Goal of the exercise:
All lines below are to be output exactly as they stand.

Working data:

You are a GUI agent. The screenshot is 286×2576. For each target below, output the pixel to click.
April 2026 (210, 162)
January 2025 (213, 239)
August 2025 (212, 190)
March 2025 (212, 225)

Response:
You are a GUI agent. The screenshot is 286×2576. For each target below, output the pixel to click.
April 2026 (210, 162)
January 2025 (213, 239)
August 2025 (212, 190)
March 2025 (212, 225)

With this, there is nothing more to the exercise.